To address this introduce a post-parse fixup removing the ACPI flag
specifically for s390 machines which do enable it in the definition.
The advantage of doing it in post-parse, rather than simply relaxing the
ABI stability check to allow users providing an fixed XML when migrating
(allowing change of the ACPI flag for s390 in ABI stability check, as it
doesn't impact ABI), is that only the destination installation needs to
be patched in order to preserve migration.

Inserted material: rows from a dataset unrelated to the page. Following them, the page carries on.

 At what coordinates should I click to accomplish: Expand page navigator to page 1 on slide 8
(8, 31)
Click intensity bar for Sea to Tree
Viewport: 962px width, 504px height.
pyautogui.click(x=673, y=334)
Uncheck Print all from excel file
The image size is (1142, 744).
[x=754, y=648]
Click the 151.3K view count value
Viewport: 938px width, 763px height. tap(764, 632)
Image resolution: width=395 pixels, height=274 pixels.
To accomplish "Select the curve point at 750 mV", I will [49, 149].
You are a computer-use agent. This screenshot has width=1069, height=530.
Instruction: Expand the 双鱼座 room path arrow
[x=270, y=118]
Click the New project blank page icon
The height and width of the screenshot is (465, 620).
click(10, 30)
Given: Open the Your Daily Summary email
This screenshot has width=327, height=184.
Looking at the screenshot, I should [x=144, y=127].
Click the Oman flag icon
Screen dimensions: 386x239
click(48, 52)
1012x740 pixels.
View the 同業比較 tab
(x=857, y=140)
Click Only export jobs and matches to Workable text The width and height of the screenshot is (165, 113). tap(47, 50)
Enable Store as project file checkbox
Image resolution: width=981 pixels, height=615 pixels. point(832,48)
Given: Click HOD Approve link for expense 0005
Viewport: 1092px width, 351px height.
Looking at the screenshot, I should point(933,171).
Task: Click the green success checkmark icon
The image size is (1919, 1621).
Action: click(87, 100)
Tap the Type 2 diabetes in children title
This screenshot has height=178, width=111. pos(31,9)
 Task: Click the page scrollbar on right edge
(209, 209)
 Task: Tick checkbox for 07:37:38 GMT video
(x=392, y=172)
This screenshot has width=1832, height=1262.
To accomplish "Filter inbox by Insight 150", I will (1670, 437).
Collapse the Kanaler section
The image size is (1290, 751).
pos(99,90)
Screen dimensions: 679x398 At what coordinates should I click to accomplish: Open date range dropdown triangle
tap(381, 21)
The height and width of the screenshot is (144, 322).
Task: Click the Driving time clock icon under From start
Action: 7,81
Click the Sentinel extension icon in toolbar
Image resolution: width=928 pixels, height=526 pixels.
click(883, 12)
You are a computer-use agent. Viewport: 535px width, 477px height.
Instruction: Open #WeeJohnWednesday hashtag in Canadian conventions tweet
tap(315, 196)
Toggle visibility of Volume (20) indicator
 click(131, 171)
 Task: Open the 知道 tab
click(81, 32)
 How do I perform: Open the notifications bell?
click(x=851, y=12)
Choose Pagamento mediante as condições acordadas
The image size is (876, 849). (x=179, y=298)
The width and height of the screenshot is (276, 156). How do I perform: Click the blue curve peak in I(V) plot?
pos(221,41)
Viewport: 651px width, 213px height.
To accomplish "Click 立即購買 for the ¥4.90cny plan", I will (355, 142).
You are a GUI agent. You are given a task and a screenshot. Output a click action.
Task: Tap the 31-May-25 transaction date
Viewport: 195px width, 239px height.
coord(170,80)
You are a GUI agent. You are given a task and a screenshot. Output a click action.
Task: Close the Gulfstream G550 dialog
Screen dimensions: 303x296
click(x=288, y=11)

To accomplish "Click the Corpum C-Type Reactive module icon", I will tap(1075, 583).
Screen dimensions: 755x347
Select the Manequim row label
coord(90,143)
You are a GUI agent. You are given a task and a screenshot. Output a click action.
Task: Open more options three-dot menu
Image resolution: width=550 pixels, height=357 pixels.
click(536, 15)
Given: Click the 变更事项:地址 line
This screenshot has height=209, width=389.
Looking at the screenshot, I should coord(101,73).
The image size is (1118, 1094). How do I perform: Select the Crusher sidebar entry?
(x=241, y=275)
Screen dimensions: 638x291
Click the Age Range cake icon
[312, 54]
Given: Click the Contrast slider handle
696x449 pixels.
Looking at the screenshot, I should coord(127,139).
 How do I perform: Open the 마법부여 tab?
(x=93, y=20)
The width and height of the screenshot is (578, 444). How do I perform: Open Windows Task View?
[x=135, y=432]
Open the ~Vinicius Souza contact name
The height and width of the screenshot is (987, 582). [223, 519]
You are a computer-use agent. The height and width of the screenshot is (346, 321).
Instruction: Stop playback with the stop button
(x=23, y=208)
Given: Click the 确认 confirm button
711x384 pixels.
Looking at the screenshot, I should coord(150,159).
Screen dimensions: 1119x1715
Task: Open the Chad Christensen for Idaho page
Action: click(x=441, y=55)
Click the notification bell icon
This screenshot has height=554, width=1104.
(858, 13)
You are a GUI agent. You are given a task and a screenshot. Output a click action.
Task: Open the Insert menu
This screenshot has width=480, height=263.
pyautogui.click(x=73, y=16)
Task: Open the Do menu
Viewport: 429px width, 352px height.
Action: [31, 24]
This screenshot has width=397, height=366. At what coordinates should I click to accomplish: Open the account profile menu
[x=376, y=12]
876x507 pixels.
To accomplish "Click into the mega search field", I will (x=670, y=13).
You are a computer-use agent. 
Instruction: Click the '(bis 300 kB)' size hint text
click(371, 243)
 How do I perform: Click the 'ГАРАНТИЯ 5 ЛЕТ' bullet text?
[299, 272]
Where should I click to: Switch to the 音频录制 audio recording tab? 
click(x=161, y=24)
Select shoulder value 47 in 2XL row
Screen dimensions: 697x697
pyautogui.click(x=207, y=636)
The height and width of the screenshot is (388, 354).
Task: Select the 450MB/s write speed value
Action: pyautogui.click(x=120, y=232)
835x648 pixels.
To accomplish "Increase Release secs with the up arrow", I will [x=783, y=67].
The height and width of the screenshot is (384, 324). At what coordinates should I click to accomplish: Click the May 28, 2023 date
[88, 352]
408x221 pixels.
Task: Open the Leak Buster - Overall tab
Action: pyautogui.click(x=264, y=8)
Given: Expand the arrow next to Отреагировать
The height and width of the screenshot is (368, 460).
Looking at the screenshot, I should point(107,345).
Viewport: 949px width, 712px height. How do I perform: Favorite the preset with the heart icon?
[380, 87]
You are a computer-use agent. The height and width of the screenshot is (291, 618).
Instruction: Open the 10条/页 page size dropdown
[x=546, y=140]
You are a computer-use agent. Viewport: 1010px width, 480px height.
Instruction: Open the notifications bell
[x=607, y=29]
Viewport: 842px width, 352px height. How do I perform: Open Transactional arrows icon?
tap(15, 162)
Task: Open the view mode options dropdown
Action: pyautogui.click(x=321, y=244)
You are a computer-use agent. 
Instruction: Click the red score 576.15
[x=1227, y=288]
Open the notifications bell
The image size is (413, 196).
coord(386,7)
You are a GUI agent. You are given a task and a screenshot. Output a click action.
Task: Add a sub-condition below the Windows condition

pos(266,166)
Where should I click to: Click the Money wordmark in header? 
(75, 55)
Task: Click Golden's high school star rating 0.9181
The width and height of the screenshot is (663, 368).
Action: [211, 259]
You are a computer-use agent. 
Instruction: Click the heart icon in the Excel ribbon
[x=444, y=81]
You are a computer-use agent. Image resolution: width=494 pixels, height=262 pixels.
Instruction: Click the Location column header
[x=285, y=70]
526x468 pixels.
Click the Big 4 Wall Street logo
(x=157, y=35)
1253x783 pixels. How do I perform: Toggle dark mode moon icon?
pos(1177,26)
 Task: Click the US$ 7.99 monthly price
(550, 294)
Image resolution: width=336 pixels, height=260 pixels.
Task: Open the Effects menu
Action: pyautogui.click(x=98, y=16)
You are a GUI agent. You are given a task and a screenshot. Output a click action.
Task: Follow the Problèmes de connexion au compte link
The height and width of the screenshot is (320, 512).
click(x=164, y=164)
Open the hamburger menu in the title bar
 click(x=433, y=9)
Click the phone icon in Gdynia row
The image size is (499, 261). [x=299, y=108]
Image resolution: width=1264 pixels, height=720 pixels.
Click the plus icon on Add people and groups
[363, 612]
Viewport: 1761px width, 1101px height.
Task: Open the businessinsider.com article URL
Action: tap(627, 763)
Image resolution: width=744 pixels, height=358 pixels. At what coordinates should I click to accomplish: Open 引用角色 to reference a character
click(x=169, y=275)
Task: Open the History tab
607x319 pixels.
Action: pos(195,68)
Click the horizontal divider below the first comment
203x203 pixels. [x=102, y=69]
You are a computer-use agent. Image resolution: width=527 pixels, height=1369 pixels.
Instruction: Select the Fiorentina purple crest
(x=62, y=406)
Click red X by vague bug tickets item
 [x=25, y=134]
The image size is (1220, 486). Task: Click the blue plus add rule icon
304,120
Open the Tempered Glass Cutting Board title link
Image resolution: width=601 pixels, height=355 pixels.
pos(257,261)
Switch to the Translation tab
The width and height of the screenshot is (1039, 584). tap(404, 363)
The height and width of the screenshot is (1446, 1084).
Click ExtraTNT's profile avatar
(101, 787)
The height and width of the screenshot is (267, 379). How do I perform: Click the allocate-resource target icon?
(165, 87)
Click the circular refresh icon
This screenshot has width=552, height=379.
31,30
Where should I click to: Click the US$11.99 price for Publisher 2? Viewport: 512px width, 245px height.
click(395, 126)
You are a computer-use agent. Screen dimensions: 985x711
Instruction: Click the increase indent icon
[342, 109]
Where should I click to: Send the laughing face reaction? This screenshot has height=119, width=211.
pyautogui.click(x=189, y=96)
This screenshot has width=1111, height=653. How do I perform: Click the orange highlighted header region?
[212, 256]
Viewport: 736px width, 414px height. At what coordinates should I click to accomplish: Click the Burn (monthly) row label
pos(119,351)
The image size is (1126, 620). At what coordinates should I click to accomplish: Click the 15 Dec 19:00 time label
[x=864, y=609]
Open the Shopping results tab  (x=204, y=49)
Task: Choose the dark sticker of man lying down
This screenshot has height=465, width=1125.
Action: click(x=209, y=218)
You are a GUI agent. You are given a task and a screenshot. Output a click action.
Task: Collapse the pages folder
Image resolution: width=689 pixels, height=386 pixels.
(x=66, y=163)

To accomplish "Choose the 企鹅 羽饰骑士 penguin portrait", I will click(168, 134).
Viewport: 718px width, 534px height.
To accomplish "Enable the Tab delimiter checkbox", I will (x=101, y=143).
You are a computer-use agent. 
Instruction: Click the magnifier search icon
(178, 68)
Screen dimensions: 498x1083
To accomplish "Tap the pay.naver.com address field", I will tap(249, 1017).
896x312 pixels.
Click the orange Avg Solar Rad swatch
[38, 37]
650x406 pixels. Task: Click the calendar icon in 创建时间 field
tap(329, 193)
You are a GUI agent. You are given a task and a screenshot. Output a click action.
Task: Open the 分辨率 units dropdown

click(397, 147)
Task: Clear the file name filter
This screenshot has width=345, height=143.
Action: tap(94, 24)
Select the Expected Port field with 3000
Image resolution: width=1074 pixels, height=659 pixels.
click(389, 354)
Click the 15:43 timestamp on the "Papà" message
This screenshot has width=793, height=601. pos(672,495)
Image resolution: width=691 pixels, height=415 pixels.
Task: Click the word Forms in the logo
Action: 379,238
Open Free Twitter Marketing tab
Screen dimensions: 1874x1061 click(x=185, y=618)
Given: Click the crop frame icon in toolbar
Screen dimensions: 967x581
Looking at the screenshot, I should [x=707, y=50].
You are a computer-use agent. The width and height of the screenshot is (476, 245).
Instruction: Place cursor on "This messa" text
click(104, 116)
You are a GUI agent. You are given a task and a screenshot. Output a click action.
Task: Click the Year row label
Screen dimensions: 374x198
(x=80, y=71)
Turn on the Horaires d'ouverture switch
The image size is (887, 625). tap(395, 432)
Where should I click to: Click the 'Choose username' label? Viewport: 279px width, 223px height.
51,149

The disadvantage is that users will not be notified that they are using
a broken configuration as it will be silently fixed.
More on this below.
+/**
+ * qemuDomainDefACPIPostParse:
+ * @def: domain definition
+ * @qemuCaps: qemu capabilities object
+ *
+ * Fixup the use of ACPI flag on certain architectures that never supported it
+ * and users for some reason used it, which would break migration to newer
+ * libvirt versions which check whether given machine type supports ACPI.
+ */
+static void
+qemuDomainDefACPIPostParse(virDomainDef *def,
+ virQEMUCaps *qemuCaps)
+{
+ bool stripACPI = false;
+
+ /* Only cases when ACPI is enabled need to be fixed up */
+ if (def->features[VIR_DOMAIN_FEATURE_ACPI] != VIR_TRISTATE_SWITCH_ON)
+ return;
+
+ switch (def->os.arch) {
+ /* x86(_64) and AARCH64 always supported ACPI */
+ case VIR_ARCH_I686:
+ case VIR_ARCH_X86_64:
+ case VIR_ARCH_AARCH64:
+ stripACPI = false;
+ break;
+
+ /* S390 never supported ACPI, but some users enabled it regardless in their
+ * configs for some reason. In order to fix incoming migration we'll strip
+ * ACPI from those definitions, so that user configs are fixed by updating
+ * only the destination libvirt installation */
+ case VIR_ARCH_S390:
+ case VIR_ARCH_S390X:
+ stripACPI = true;
+ break;
+
+ /* Any other historic architectures could undergo the above treatment but
+ * since there were no user reports of invalid usage we avoid stripping ACPI */
+ case VIR_ARCH_ARMV6L:
+ case VIR_ARCH_ARMV7L:
+ case VIR_ARCH_ARMV7B:
+ case VIR_ARCH_PPC64:
+ case VIR_ARCH_PPC64LE:
+ case VIR_ARCH_ALPHA:
+ case VIR_ARCH_PPC:
+ case VIR_ARCH_PPCEMB:
+ case VIR_ARCH_SH4:
+ case VIR_ARCH_SH4EB:
+ case VIR_ARCH_RISCV32:
+ case VIR_ARCH_SPARC64:
+ case VIR_ARCH_MIPS:
+ case VIR_ARCH_MIPSEL:
+ case VIR_ARCH_MIPS64:
+ case VIR_ARCH_MIPS64EL:
+ case VIR_ARCH_CRIS:
+ case VIR_ARCH_ITANIUM:
+ case VIR_ARCH_LM32:
+ case VIR_ARCH_M68K:
+ case VIR_ARCH_MICROBLAZE:
+ case VIR_ARCH_MICROBLAZEEL:
+ case VIR_ARCH_OR32:
+ case VIR_ARCH_PARISC:
+ case VIR_ARCH_PARISC64:
+ case VIR_ARCH_PPCLE:
+ case VIR_ARCH_SPARC:
+ case VIR_ARCH_UNICORE32:
+ case VIR_ARCH_XTENSA:
+ case VIR_ARCH_XTENSAEB:
+ stripACPI = false;
+ break;
+
+ /* Any modern architecture must obey what qemu reports */
+ case VIR_ARCH_LOONGARCH64:
+ case VIR_ARCH_RISCV64:
+ stripACPI = false;
+ break;
+
+ case VIR_ARCH_NONE:
+ case VIR_ARCH_LAST:
+ default:
+ break;
+ }
This looks unnecessarily verbose. I kinda get the idea, but
considering that we're unlikely to go back and do anything about most
of the architectures that we're currently leaving alone, does it
really make sense to have all this code instead of just
bool stripACPI = false;
/* S390 never supported ACPI, but some users enabled it regardless in their
* configs for some reason. In order to fix incoming migration we'll strip
* ACPI from those definitions, so that user configs are fixed by updating
* only the destination libvirt installation */
if (def->os.arch == VIR_ARCH_S390 || def->os.arch == VIR_ARCH_S390X)
stripACPI = true;
? Maybe there's some motivation that I'm not seeing.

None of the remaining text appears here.